Car si à la faveur d’un coup marketing un investisseur aventureux décidait de radicalement transformer la ville - vider tous ses petits vieux et en faire une station thermale haut de gamme, un peu comme Budapest tente d’attirer dans ses établissements de bains les super players du business mondial? Si des nymphettes en Prada faisaient elles aussi leur Marienbad, titubant sur leurs talons le long des avenues comme autant d’avatars de A. (le petit nom de Delphine Seyrig) et que sous la Grande Colonnade néo-rococo les magasins chinois de knick-knacks en tous genres laissaient place aux enseignes de luxe ou à une pépinière de ‘jeunes créateurs’ comme il est devenu courant pour ‘régénérer’ des quartiers en perdition (le spectacle a une capacité infinie à se retourner sur/contre lui-même comme le montre la métamorphose actuelle des alentours de Zoo Bahnhof visant à sauver Berlin-Ouest… City West, d’une déchéance sans fond sous le poids du tourisme de masse), Marienbad en serait-elle pour autant préservée de la vulgarité de notre siècle où tout est généré et réabsorbé à l’état de commodité, au-delà duquel plus rien ne peut exister? Le lieu, né d’une logique de spéculation et de rentabilité, n’est-il pas depuis ses débuts qu’une spirale de spectacles en miroir, une œuvre d’auto-phagocytage ressassant jusqu’à l’épuisement une grandeur originelle? Et moi, qui n’en suis plus à une contradiction près, comment me positionner entre ma haine envers tout revanchisme de classe, des inclinations proprement bobo et un faible remontant à l'enfance pour les excès esthétiques des régimes passés?
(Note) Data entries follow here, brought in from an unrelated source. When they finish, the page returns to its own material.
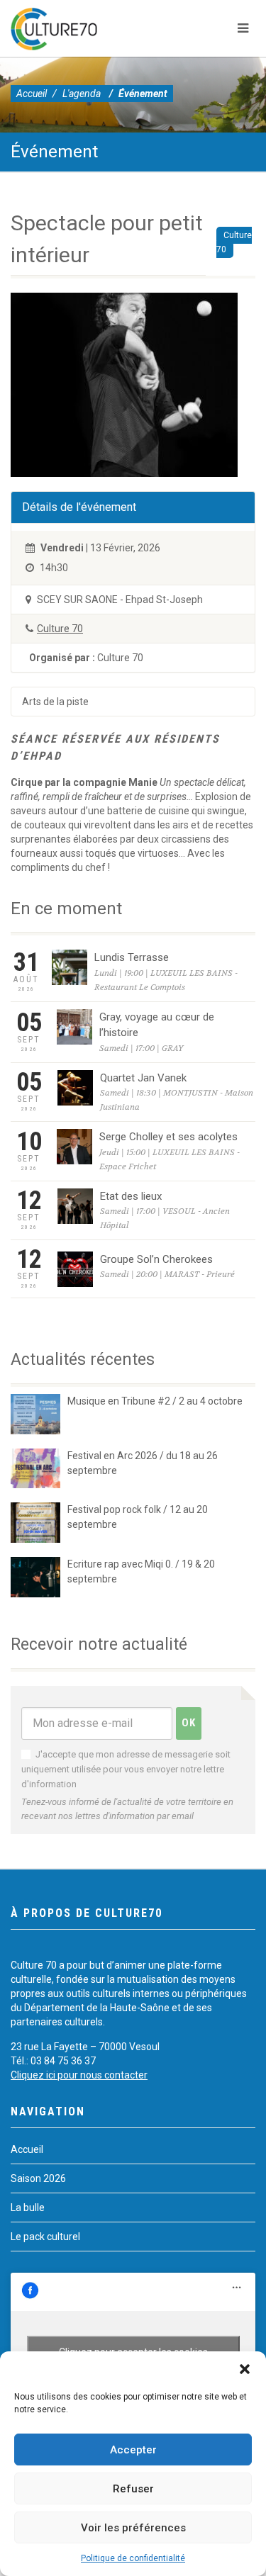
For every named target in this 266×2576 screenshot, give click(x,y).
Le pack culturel (45, 2236)
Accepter (133, 2449)
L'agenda (81, 93)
Finalement, en tant que ‘fantasmagorie du capital’, à l’instar des arcades ou des grands magasins de la bourgeoisie triomphante, Marienbad s’inscrit dans une longue lignée des lieux de consommation du plaisir dont Las Vegas représenterait l’apothéose. Sous le déluge de stuc flasque, de meringue sucrée et de néons livides, sa condition présente révèle peut-être enfin sa véritable nature marchandisée, sans masque ni illusion de goût, d’une irréductible vulgarité à laquelle il serait vain de vouloir échapper. À moins de s’enfermer à jamais dans la chambre hermétique du film fantasmé par Robbe-Grillet, joyau noir propulsé dans le rien, et d’attendre comme ses protagonistes indolents et immobiles la fin qui ne saurait tarder.